Guerra santa
Se você está incomodado em não poder viajar no feriadão de Páscoa, saiba que Halem Guerra Nery (foto), 73 anos, vive uma reclusão compulsória durante a Semana Santa há praticamente 40 anos. E por motivos bem mais nobres do que qualquer proteção contra uma pandemia grave, mas passageira: o combate à infame farra do boi em Santa Catarina.
Referência estadual na tarefa inglória de enfrentar a prática, Ney e a mulher, Carmen, viraram reféns da missão que se impuseram – uma espécie de plantão permanente nos dias que antecedem à Páscoa, aguardando denúncias de farras de um lado a outro de Florianópolis e do interior do estado, não raro promovidas por políticos locais em busca do aplauso fácil de potenciais eleitores. E tome contatar promotores ambientais, policiais e imprensa na tarefa de reprimir o show de horrores proporcionado a título de "tradição" e "brincadeira".
(Palavras insidiosas, ambas, mas não as únicas. A ponto de obnubilar o julgamento de um Prêmio Nobel de Literatura, que recentemente prestou-se a defender touradas e outros costumes semelhantes do continente sul-americano ao tratá-los como "festas" e "espetáculos".)
Gaúcho radicado em Santa Catarina desde o início dos anos 1970, Nery foi apresentado às belezas naturais de Florianópolis praticamente ao mesmo tempo em que conhecia uma faceta nada admirável da capital catarinense e de parte de seu interior. "Pescadores passavam 25, 30 dias no mar. Voltavam na Semana Santa, vendiam a mercadoria e daí se entregavam à bebida alcoólica e à farra do boi. Levavam os filhos, os netos, os sobrinhos...E no domingo de Páscoa estavam na missa, se confessando", recorda ele.
Inconformado, iniciou uma cruzada com outros protetores locais. Passou a ser presença constante em prefeituras, câmaras de vereadores, promotorias, tribunais e delegacias de polícia. E enquanto tratava de coibir a farra no presente, pelo estímulo à criação de leis e a sua fiscalização, empenhava-se em desestimulá-la no futuro, com ações de conscientização nas escolas. Sabedor de que a luta também é travada na opinião pública, tomou a dianteira de ocupar espaços em rádios, TVs e jornais, até que a causa acabasse inevitavelmente associada a seu nome.
Gestor público aposentado, Nery dedica-se hoje integralmente a coordenar o Instituto Ecosul, voltado à educação ambiental e à proteção animal. Até quando persistirá na batalha? "Até os 100 anos", diz ele. "Depois, vou curtir a vida", emenda, brincando.
Mais algum tempo de luta será necessário, infelizmente. Uma rápida procura no Google sobre a farra do boi aponta que nem a quarentena foi capaz de desestimulá-la. Que dirá no próximo ano, em que a Semana Santa transcorrerá sob (provável) normalidade sanitária.
Bem, Halem estará a postos, aguardando seu telefone tocar, quem sabe para receber pela primeira vez uma boa notícia: "este ano não aconteceu nada".
____
*Ações necessárias*
- a) Segundo o texto do exercício, a coordenação de qual instituto ocupa hoje integralmente Halem Guerra Nery?
- b) Reescreva em forma de lista o parágrafo do texto do exercício que começa por "Inconformado, iniciou uma cruzada", preservando seus fatos principais.
- c) Reproduza fielmente o trecho do texto do exercício que começa em "Mais algum tempo" e segue até "(provável) normalidade sanitária.".
____
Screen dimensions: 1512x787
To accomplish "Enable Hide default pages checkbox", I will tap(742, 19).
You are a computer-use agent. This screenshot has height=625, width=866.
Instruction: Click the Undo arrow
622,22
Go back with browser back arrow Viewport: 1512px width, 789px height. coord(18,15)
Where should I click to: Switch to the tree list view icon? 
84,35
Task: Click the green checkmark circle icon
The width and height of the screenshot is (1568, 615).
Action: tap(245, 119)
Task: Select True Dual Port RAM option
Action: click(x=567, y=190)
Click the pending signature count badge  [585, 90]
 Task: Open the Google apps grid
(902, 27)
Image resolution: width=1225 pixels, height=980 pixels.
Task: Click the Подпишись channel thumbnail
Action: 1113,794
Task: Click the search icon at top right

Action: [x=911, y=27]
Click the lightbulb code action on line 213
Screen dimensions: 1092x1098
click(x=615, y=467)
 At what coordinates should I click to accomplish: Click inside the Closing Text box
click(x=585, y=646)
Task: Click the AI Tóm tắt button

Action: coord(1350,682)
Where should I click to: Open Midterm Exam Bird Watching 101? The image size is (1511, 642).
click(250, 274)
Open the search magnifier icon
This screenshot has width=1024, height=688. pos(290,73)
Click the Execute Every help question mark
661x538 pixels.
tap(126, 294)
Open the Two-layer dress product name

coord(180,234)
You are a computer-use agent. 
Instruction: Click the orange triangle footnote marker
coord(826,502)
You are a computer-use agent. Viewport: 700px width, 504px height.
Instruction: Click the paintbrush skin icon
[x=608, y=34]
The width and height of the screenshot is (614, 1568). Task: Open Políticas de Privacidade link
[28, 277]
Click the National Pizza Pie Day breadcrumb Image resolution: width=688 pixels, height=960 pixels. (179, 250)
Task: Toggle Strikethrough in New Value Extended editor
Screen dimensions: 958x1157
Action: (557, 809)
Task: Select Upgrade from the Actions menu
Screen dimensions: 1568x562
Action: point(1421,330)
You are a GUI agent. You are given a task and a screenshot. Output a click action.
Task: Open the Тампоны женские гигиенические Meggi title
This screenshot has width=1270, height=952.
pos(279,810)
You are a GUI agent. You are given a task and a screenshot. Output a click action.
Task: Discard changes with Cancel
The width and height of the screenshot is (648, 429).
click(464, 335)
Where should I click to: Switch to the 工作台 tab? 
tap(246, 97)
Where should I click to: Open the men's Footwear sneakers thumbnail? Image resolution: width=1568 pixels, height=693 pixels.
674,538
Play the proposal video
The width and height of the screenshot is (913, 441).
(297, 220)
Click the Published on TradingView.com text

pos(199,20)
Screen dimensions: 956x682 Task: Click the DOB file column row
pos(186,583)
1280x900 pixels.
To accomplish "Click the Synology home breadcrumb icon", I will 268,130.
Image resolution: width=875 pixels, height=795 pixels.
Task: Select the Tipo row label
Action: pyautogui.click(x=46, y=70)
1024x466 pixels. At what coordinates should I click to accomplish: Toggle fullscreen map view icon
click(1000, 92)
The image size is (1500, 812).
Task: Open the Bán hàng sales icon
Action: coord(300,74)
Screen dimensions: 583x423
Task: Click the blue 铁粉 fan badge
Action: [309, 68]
____
*Respostas por tarefa*
- a) O Instituto Ecosul, voltado à educação ambiental e à proteção animal.

- b)
- Inconformado, Nery iniciou uma cruzada com outros protetores locais.
- Tornou-se presença constante em prefeituras, câmaras de vereadores, promotorias, tribunais e delegacias de polícia.
- No presente, buscava coibir a farra com o estímulo à criação de leis e à sua fiscalização.
- Para o futuro, procurava desestimulá-la com ações de conscientização nas escolas.
- Ocupou espaços em rádios, TVs e jornais, até que a causa ficasse associada a seu nome.

- c)
Mais algum tempo de luta será necessário, infelizmente. Uma rápida procura no Google sobre a farra do boi aponta que nem a quarentena foi capaz de desestimulá-la. Que dirá no próximo ano, em que a Semana Santa transcorrerá sob (provável) normalidade sanitária.